Etranger à la mode du  » world food  » ou du bio, le deux-étoiles du quai de Tournelle (il en a perdu une au Michelin en 1996) privilégie la cuisine du terroir, et en particulier le canard au sang. Cette grande spécialité a fait, et fait encore, la réputation de la maison aux quatre coins du monde. On la doit à feu Frédéric Burdel, cuisinier et directeur de La Tour qui l’inscrivit pour la première fois au menu en 1890. C’est lui aussi qui a eu l’idée de numéroter chacun des volatiles sur une carte, pour en authentifier la provenance, et de remettre gracieusement au client un matricule à l’issue du repas. Une tradition qui ne s’est jamais démentie ni interrompue depuis cent onze ans et qui vaut cette année à La Tour de fêter son millionième canard !
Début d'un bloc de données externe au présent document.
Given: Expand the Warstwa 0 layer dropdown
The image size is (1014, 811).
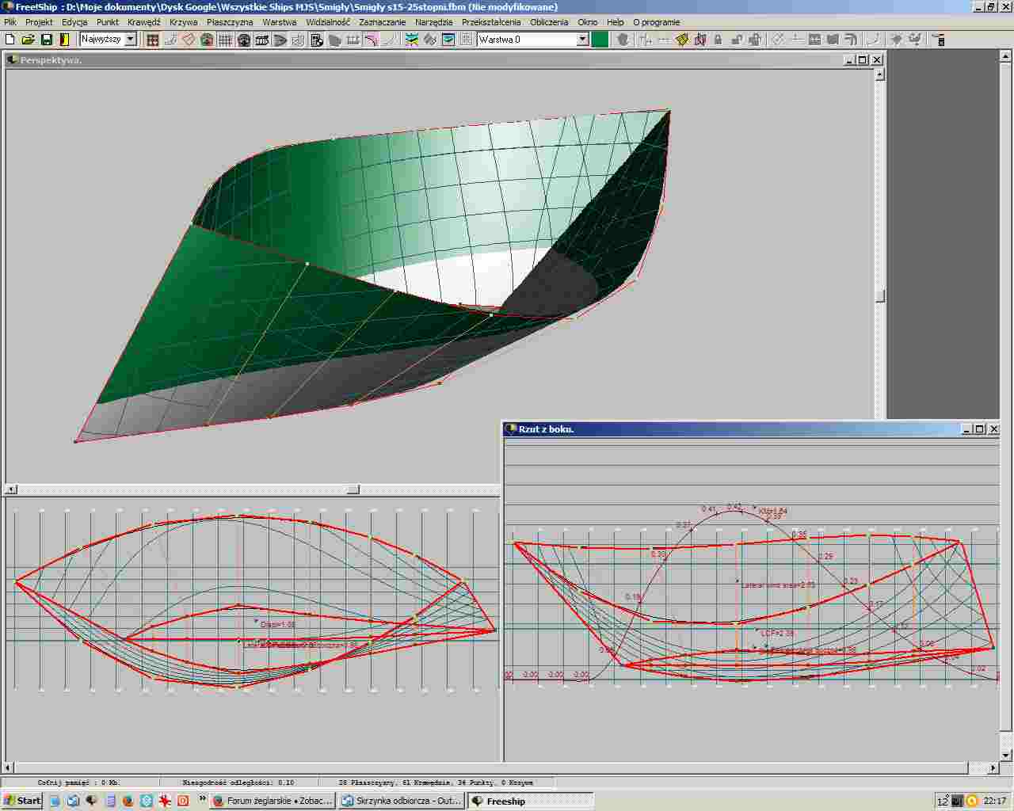Looking at the screenshot, I should [582, 40].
Une fresque intitulée  » Frédéric préparant le canard  » – représentant le chef Burdel en plein travail, le nez hérissé de binocles et les joues garnies de bacchantes à la Offenbach -, figure d’ailleurs en bonne place dans la salle principale du dernier étage. Plus exactement sur le mur du  » Petit théâtre « , où, devant les tables, est dressé l’autel où se prépare le canard au sang. Un rituel public que seuls cinq  » canardiers  » de la maison sont habilités à pratiquer au terme de plusieurs années d’apprentissage. Après avoir soigneusement découpé l’oiseau, le cuisinier s’attelle à la confection de la sauce, point d’orgue de la recette. L’opération se déroule en deux temps, mis à part la découpe du canard. Le mélange du foie haché avec un subtil dosage de madère, de cognac et de citron d’abord, puis l’extraction du sang ensuite obtenu en broyant la carcasse dans le cylindre d’une presse, allongé d’un verre de bouillon. On obtient ainsi une sauce brunâtre, onctueuse mais légère qui est la base de cuisson (sur des réchauds) des filets de canard.

Mais la renommée de la recette tient évidemment autant au savoir-faire des cuisiniers, qu’à la qualité des vins qui l’accompagnent (la cave de La Tour compte pas moins de 500 000 bouteilles dont une bonne part de Bourgogne), qu’à la qualité exceptionnelle de la  » matière première « . Connu par les gastronomes sous le nom de canard challendais, le canard de La Tour tire son origine au XVIIe siècle, sous le règne du roi Philippe IV d’Espagne. Des Espagnols émigrés sur les côtes de Vendée capturent puis domestiquent des canards sauvages, alors très nombreux dans les marais dont la richesse en sels minéraux alliée à un climat tempéré favorisent depuis des siècles une exploitation hautement qualitative. Les canards servis à La Tour, qui ont tous entre 6 et 8 semaines (des canetons importés directement des élevages vendéens de Claude Terrail, lesquels s’étendent sur un territoire de 35 kilomètres sur 15), sont les héritiers directs de cette tradition gourmande.